_DOCUMENT EXCERPT_:
# Force Empty Trash!!!



## spitty27 (Jan 28, 2003)

Here's how you can force empty the trash without getting that annoying message:

heres how to empty the trash - shift command delete (and then hit ok)

heres how to force emtpy the trash - shift command option delete

i duno if anyone already found this out..but, just thought it was kinda cool


----------



## jeb1138 (Jan 28, 2003)

Thanks!  I was using a separate app to force empty.  This is a lot easier.


----------



## Giaguara (Jan 28, 2003)

or 

rm -rf ~/.Trash/*

or

sudo rm -rf ~/.Trash/*


----------



## jeb1138 (Jan 29, 2003)

Yes but if you have several partitions or any external hard drives that won't necessarily do the trick - anything deleted from an external hard drive called... uh... Giaguara  for instance, will be stored in /Volumes/Giaguara/.Trash/  So you'd have to go digging around to find out which item is being stubborn and where it came from.  You could write a script, I suppose, but Apple already did!


----------



## solrac (Jan 29, 2003)

how about unchecking the warning on empty trash box in the finder preferences? Durrrrrrrrrrrrrrrrrrrrrr


----------



## Giaguara (Jan 29, 2003)

_ENTRIES SHOWN_:
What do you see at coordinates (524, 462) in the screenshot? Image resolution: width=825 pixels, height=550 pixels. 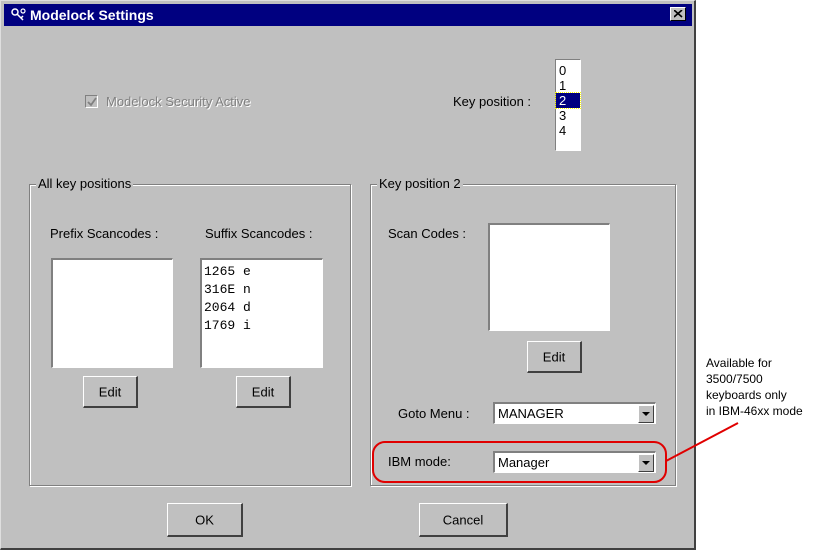 I see `ibm-mode-value: Manager` at bounding box center [524, 462].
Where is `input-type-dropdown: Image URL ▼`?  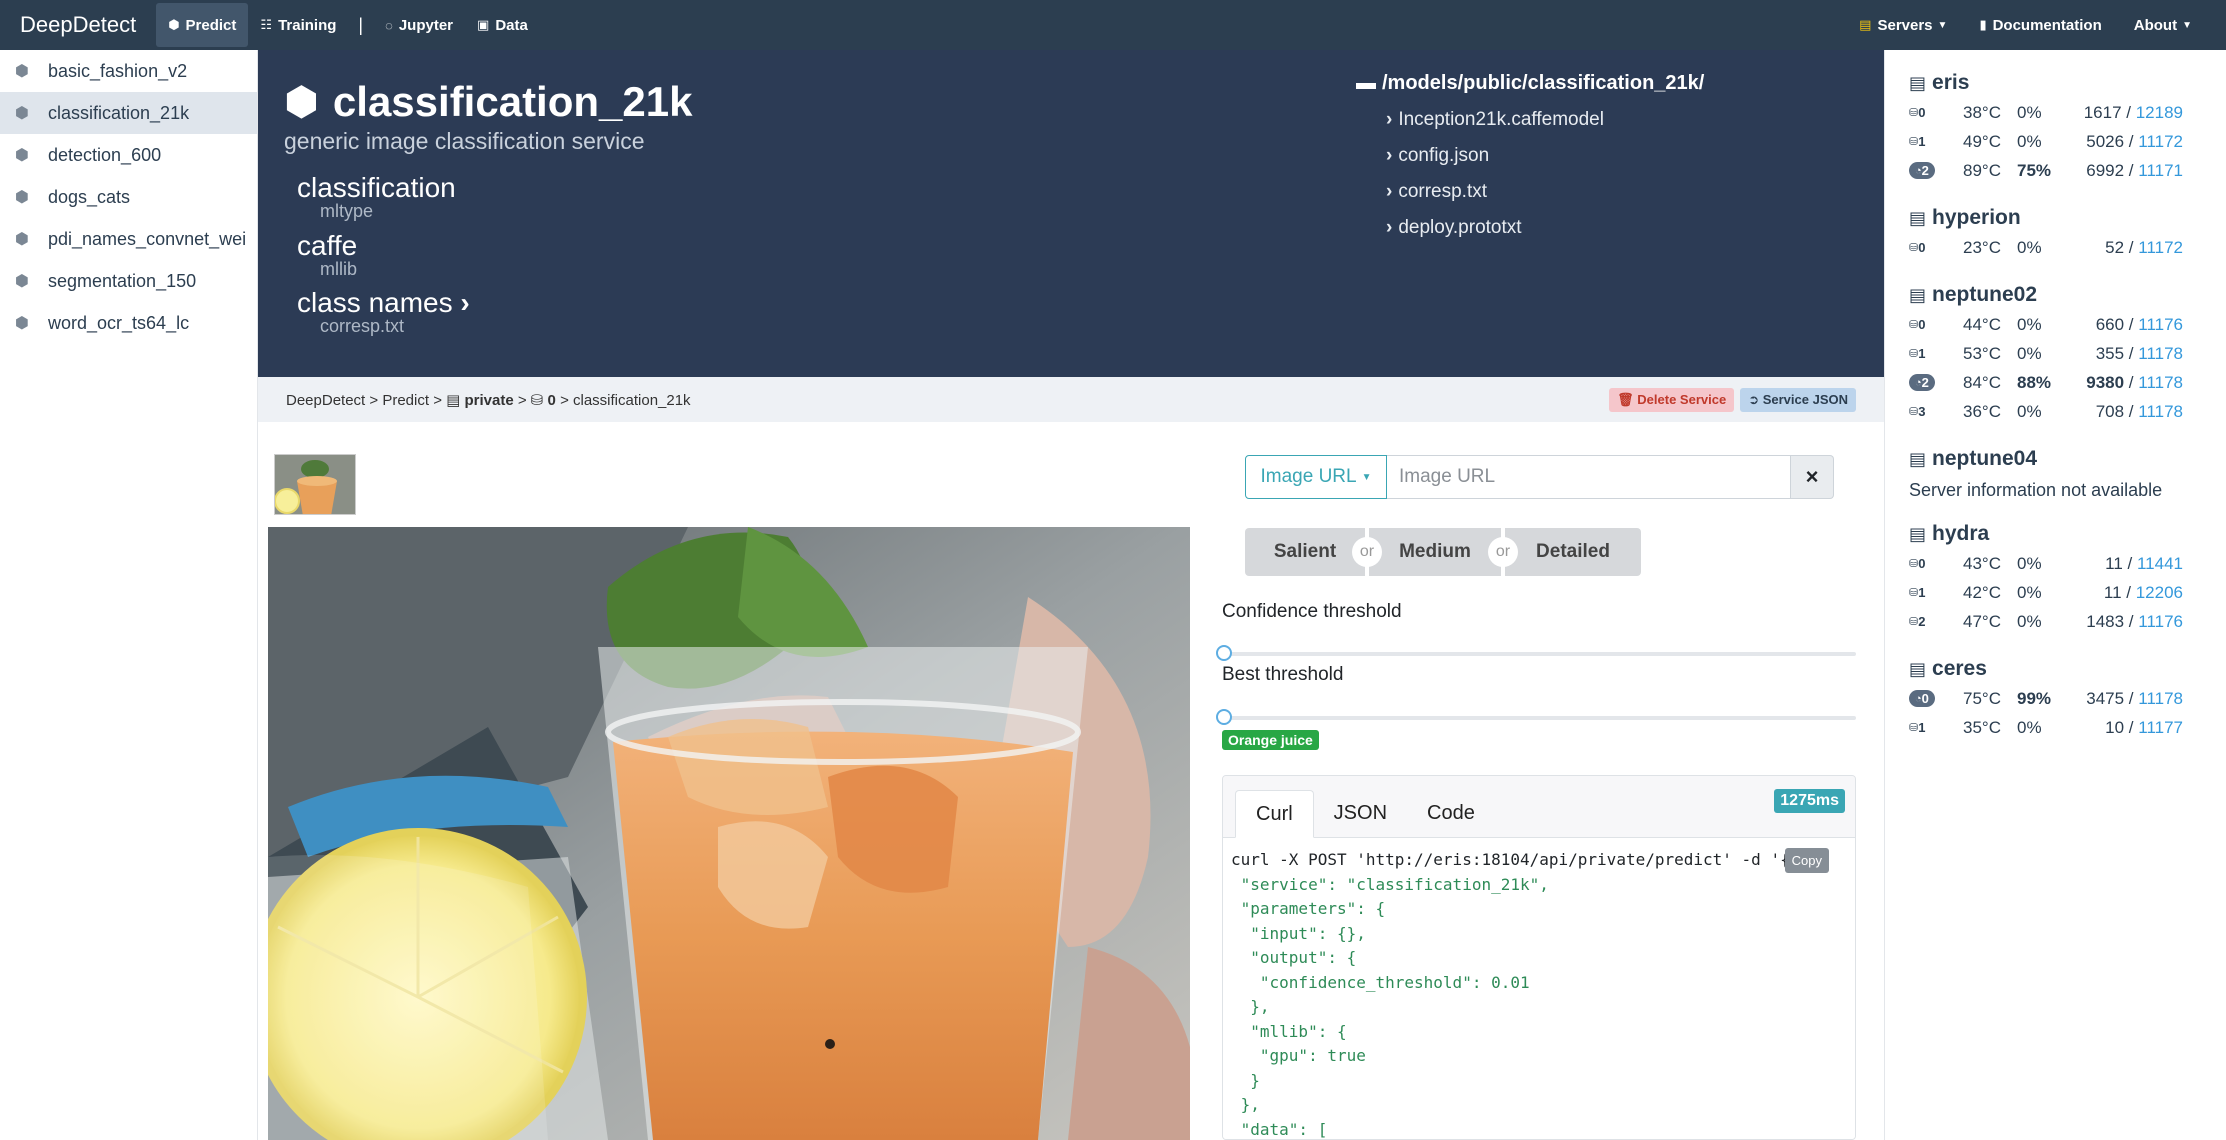 input-type-dropdown: Image URL ▼ is located at coordinates (1316, 477).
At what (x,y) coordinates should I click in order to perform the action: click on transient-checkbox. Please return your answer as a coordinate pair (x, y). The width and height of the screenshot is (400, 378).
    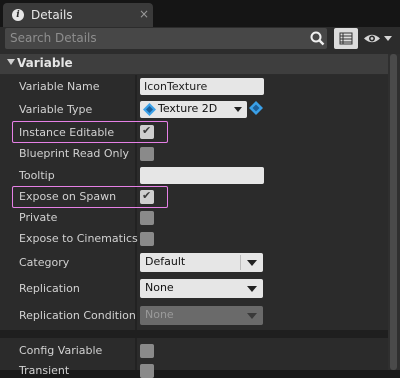
    Looking at the image, I should click on (147, 371).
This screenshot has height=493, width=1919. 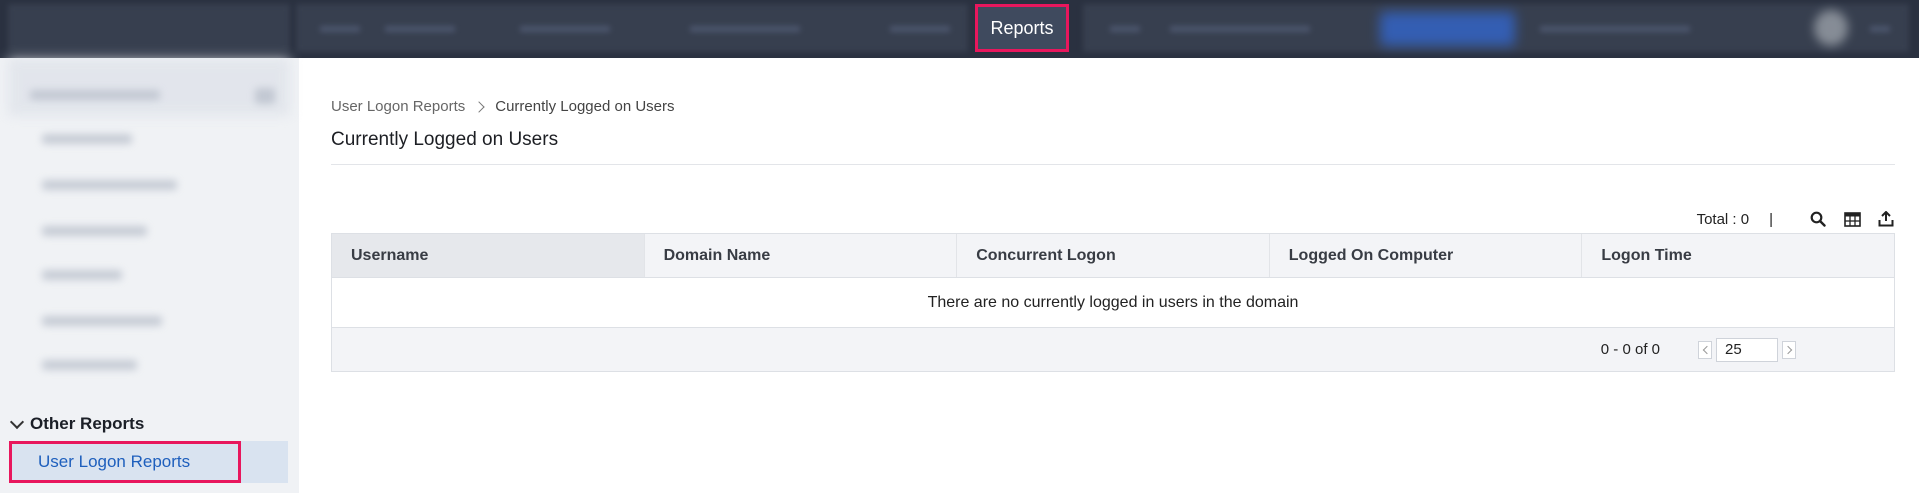 I want to click on sidebar-item-label: User Logon Reports, so click(x=114, y=462).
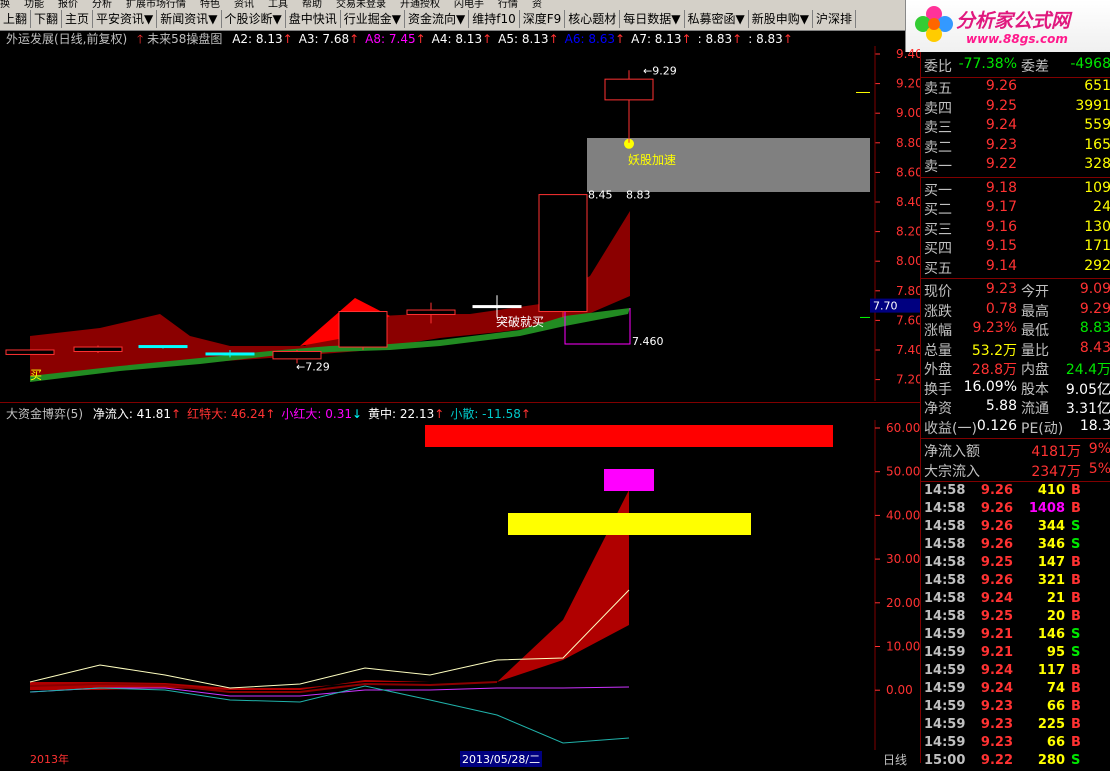  Describe the element at coordinates (988, 64) in the screenshot. I see `weibi-value: -77.38%` at that location.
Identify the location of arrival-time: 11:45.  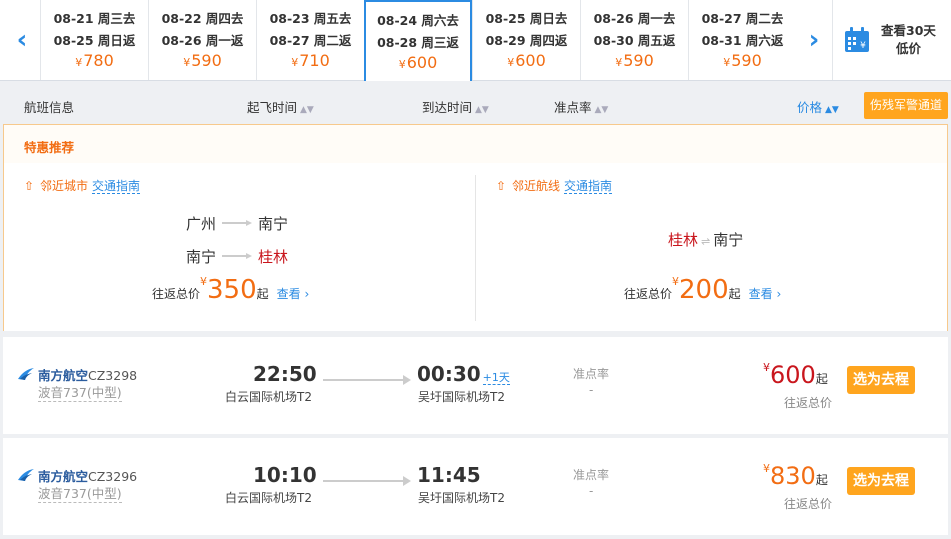
(449, 475).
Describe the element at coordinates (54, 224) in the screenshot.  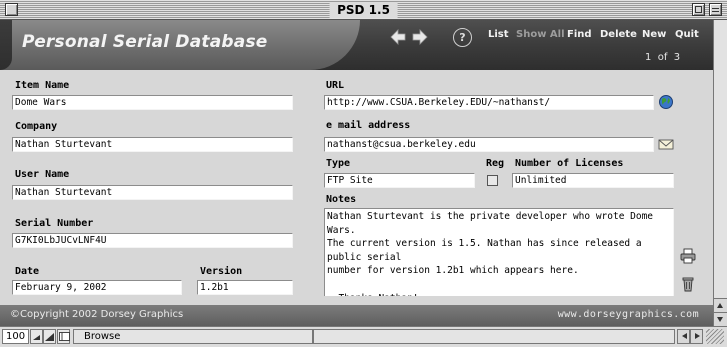
I see `serial-number-label: Serial Number` at that location.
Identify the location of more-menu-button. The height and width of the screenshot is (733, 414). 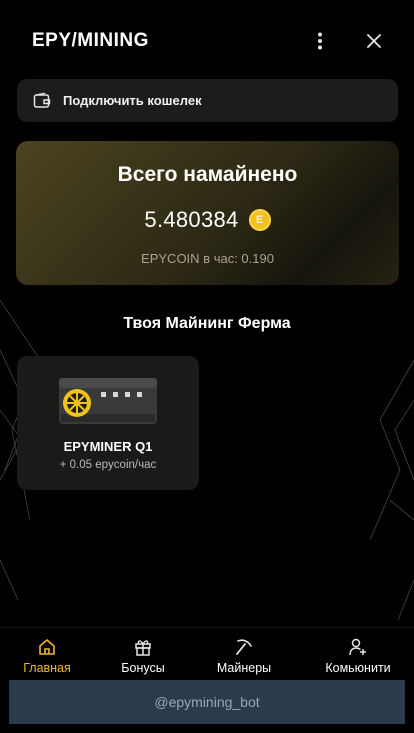
(320, 41).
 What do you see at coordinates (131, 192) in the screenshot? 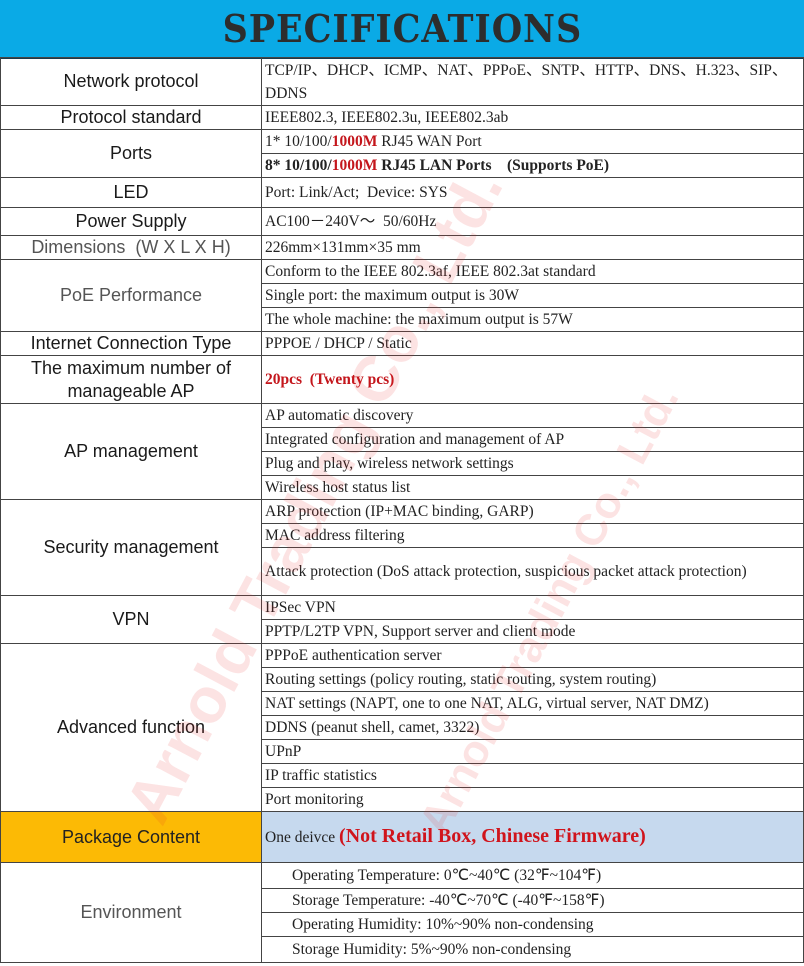
I see `row-label: LED` at bounding box center [131, 192].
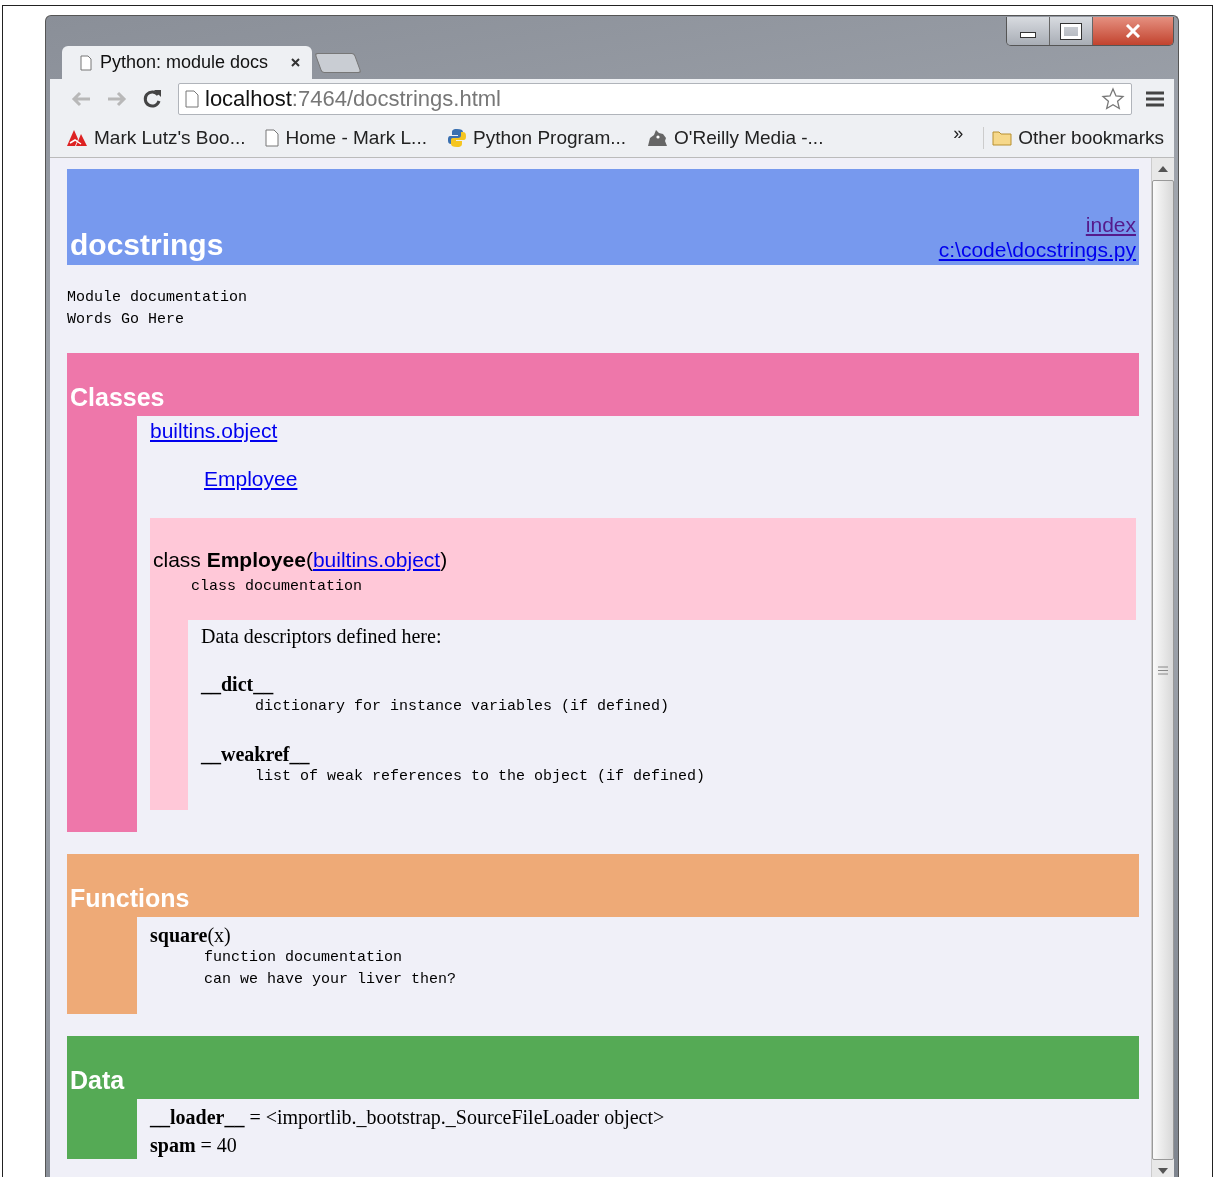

_EXERCISE 1_: Please copy everything from "## spitty27 (Jan" down to "then hit ok)" in the forum thread on force-emptying the trash, swapping "annoying" for "pesky".
_EXERCISE 2_: Resume the forum thread on force-emptying the trash, picking up right after its last line.

_RESPONSE AREA 1_:
## spitty27 (Jan 28, 2003)

Here's how you can force empty the trash without getting that pesky message:

heres how to empty the trash - shift command delete (and then hit ok)

_RESPONSE AREA 2_:
jeb i don't want to write that script because i know it'd make me in trouble with terminal ... unless i'll call the script something like Emptytrash   (no way calling it Trash)
.. besides, all my files so far are in Tao (the ibook HD) and the music in iChing (the 'pod)  ...


----------



## senne (Jan 29, 2003)

you can also just press the alt-button and go to the finder in the menubar and then click Empty Trash

(this was also in OS 8.6 and 9)


----------



## jeb1138 (Jan 29, 2003)

Thanks senne.   Didn't know about that either.  Giaguara - sounds like you don't have several partitions and you aren't using your iPod as an external hard drive so that would mean my comment doesn't apply to you.   I just wanted to throw that out there for people to whom it might apply. 

solrac -- you really should see somebody about that slur of yours.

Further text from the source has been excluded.